(Element and text position data)

^^^^

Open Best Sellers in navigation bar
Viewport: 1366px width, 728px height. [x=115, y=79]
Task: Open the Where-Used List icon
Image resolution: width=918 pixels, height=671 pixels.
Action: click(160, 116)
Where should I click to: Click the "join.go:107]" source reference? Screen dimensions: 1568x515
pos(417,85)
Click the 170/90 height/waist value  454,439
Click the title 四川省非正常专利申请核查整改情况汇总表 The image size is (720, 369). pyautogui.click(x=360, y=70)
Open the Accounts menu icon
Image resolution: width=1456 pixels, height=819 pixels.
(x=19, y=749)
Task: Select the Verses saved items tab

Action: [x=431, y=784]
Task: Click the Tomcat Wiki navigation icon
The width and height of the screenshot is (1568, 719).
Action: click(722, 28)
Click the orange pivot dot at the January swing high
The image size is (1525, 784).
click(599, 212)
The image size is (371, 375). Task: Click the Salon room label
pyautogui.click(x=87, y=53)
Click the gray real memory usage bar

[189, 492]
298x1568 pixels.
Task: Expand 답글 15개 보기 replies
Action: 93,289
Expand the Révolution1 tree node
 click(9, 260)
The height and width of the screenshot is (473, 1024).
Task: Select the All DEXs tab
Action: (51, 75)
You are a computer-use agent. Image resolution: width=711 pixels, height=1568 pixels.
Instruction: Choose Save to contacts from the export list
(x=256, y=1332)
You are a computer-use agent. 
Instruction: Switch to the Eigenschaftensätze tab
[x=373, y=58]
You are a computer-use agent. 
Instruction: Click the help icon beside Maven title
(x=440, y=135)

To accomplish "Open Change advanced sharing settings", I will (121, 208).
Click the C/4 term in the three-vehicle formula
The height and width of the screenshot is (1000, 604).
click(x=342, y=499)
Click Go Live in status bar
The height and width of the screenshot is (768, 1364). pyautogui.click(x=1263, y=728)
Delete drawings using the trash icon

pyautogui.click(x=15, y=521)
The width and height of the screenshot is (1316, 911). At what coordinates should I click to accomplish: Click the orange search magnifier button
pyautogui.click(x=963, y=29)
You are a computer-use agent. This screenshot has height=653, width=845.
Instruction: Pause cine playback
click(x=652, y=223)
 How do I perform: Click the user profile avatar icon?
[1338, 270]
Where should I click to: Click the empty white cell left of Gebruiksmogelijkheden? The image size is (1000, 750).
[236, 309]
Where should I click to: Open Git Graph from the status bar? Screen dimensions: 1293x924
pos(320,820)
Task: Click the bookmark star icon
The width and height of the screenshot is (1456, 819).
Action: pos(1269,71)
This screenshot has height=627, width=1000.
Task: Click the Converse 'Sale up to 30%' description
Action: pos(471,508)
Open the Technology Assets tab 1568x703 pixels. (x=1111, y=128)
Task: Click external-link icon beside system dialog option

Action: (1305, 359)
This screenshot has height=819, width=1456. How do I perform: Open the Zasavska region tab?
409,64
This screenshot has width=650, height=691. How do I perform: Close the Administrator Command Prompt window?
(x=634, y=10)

^^^^

Reproduce every one of the entries above verbatim, line for line, with no changes.

Open Best Sellers in navigation bar
Viewport: 1366px width, 728px height. [x=115, y=79]
Task: Open the Where-Used List icon
Image resolution: width=918 pixels, height=671 pixels.
Action: click(160, 116)
Where should I click to: Click the "join.go:107]" source reference? Screen dimensions: 1568x515
pos(417,85)
Click the 170/90 height/waist value  454,439
Click the title 四川省非正常专利申请核查整改情况汇总表 The image size is (720, 369). pyautogui.click(x=360, y=70)
Open the Accounts menu icon
Image resolution: width=1456 pixels, height=819 pixels.
(x=19, y=749)
Task: Select the Verses saved items tab

Action: [x=431, y=784]
Task: Click the Tomcat Wiki navigation icon
The width and height of the screenshot is (1568, 719).
Action: click(722, 28)
Click the orange pivot dot at the January swing high
The image size is (1525, 784).
click(599, 212)
The image size is (371, 375). Task: Click the Salon room label
pyautogui.click(x=87, y=53)
Click the gray real memory usage bar

[189, 492]
298x1568 pixels.
Task: Expand 답글 15개 보기 replies
Action: 93,289
Expand the Révolution1 tree node
 click(9, 260)
The height and width of the screenshot is (473, 1024).
Task: Select the All DEXs tab
Action: (51, 75)
You are a computer-use agent. Image resolution: width=711 pixels, height=1568 pixels.
Instruction: Choose Save to contacts from the export list
(x=256, y=1332)
You are a computer-use agent. 
Instruction: Switch to the Eigenschaftensätze tab
[x=373, y=58]
You are a computer-use agent. 
Instruction: Click the help icon beside Maven title
(x=440, y=135)

To accomplish "Open Change advanced sharing settings", I will (121, 208).
Click the C/4 term in the three-vehicle formula
The height and width of the screenshot is (1000, 604).
click(x=342, y=499)
Click Go Live in status bar
The height and width of the screenshot is (768, 1364). pyautogui.click(x=1263, y=728)
Delete drawings using the trash icon

pyautogui.click(x=15, y=521)
The width and height of the screenshot is (1316, 911). At what coordinates should I click to accomplish: Click the orange search magnifier button
pyautogui.click(x=963, y=29)
You are a computer-use agent. This screenshot has height=653, width=845.
Instruction: Pause cine playback
click(x=652, y=223)
 How do I perform: Click the user profile avatar icon?
[1338, 270]
Where should I click to: Click the empty white cell left of Gebruiksmogelijkheden? The image size is (1000, 750).
[236, 309]
Where should I click to: Open Git Graph from the status bar? Screen dimensions: 1293x924
pos(320,820)
Task: Click the bookmark star icon
The width and height of the screenshot is (1456, 819).
Action: pos(1269,71)
This screenshot has height=627, width=1000.
Task: Click the Converse 'Sale up to 30%' description
Action: pos(471,508)
Open the Technology Assets tab 1568x703 pixels. (x=1111, y=128)
Task: Click external-link icon beside system dialog option

Action: (1305, 359)
This screenshot has height=819, width=1456. How do I perform: Open the Zasavska region tab?
409,64
This screenshot has width=650, height=691. How do I perform: Close the Administrator Command Prompt window?
(x=634, y=10)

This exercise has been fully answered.